Irene Webb, who opposes a tax, asked the committee if the purpose of the proposed tax was to deter restaurants from serving alcohol.

She pointed out that the private clubs at the golf courses in the city never have been taxed and she asked, “So why now?”

Cabot is in a dry county and has not had any restaurants open to the public that serve alcohol until recent months, when Fat Daddy’s and Kopan were issued private-club liquor licenses by the Arkansas Alcoholic Beverage Control Commission.

Mayor Eddie Joe Williams has fought those licenses, telling the commission that the city already has enough trouble with drunk drivers. Webb also talked about drunk drivers.

With no place in Lonoke County to get alcohol, Cabot-area residents go to Pulaski County. Cabot lost the revenue and gained impaired drivers.

“We have all these people driving up and down the highway spending money in Pulaski County,” she said.

Former Alderman Becky Le-master told the committee that the ordinance they were considering came close to “socialism.”

She especially resented the section that would require owners of restaurants that served alcohol to give a list of all their employees to the city.

“I don’t answer to the mayor with my employees,” Lemaster said, adding, “We have no business adding any tax in a downturn economy. People who are going to drink are going to drink. If you are going to tax them, they are going to Outback (in Pulaski County).”

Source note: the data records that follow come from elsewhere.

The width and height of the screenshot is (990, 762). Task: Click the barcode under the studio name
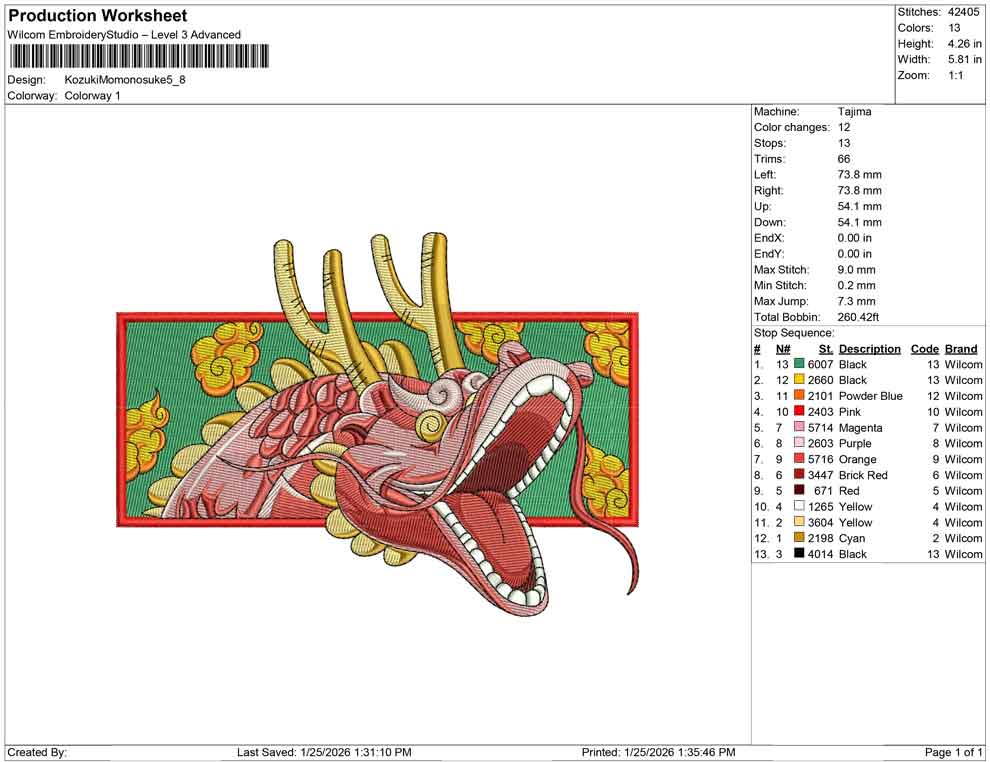(x=139, y=57)
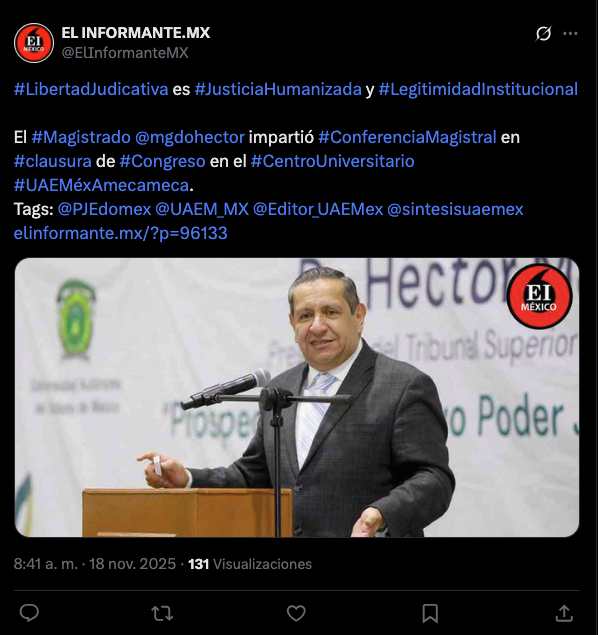Open hashtag #LibertadJudicativa
598x635 pixels.
point(91,89)
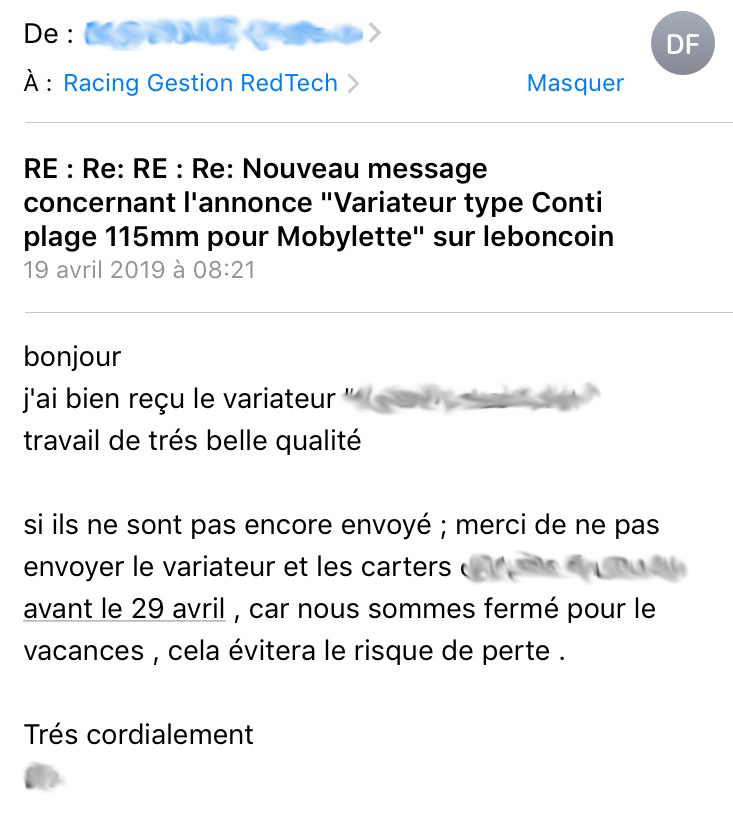Hide header details with Masquer
This screenshot has height=821, width=733.
[575, 83]
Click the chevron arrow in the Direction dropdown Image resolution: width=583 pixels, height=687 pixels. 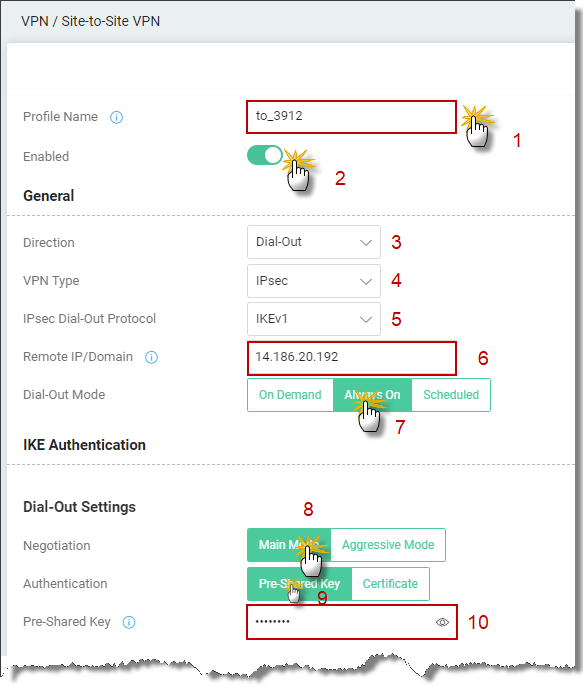366,242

Asked what the tax revenue would be used for, Prentice said it should be used for the police department. The mayor said the city will likely need money to help pay for a north interchange.

But since the revenue would not likely be high, Alderman Patrick Hutton, who sat with members of the Republican Committee, said administration costs might be more than the tax revenue.

Long said he had mixed feeling about taxing alcohol, but he agreed that the revenue would not be significant.

“It probably wouldn’t bring in enough now to pay for (City Clerk Marva Verkler’s) bookkeeping,” Long said.

He disagreed with opponents’ implication that a tax would keep other restaurants intending to serve alcohol from opening in Cabot. Some had said restaurants wouldn’t come to Cabot because of the city’s 1.5 percent hamburger tax, Long said, and they have come anyway.